Background
An investigation from Genians highlights a surge in phishing attacks in South Korea, starting in October 2023, with malicious actors impersonating government services like the “National Secretary.” Leveraging domains from reputable providers such as Japan’s Biglobe and Korea’s MyDomain, attackers deployed phishing links designed to steal credentials. These fake sites, masked as official portals or electronic document services, effectively duped users into divulging sensitive information.
A Shift in Tactics
While the early stages of the campaign relied heavily on Japanese and Korean email services, a notable shift occurred in September 2024, when phishing emails began originating from Russian domains such as “mmbox[.]ru” and “ncloud[.]ru.” However, investigations revealed these were fabricated sender addresses, with emails actually sent from Korea, exploiting tools like the “star 3.0” mailer from compromised servers such as Evangelia University in the U.S.
Phishing Without Malware
The attackers’ reliance on malwareless phishing is particularly interesting.

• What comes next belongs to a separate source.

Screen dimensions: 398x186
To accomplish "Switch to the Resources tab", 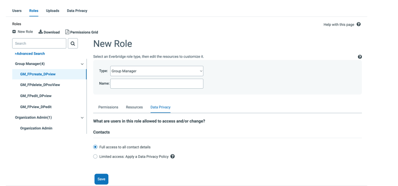I will [x=134, y=107].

By focusing on credential theft and impersonating financial institutions or cloud services like MYBOX, they exploit users’ familiarity with these services, circumventing traditional antivirus detection.
Implications and Response
The absence of malware in these campaigns may lull victims into underestimating the threat. Stolen credentials can enable follow-up attacks on associates or facilitate deeper infiltration into networks.
As the Kimsuky group continues to adapt its methods, organizations and individuals must stay alert to these evolving threats, which underscore the persistent ingenuity of state-sponsored cyber campaigns.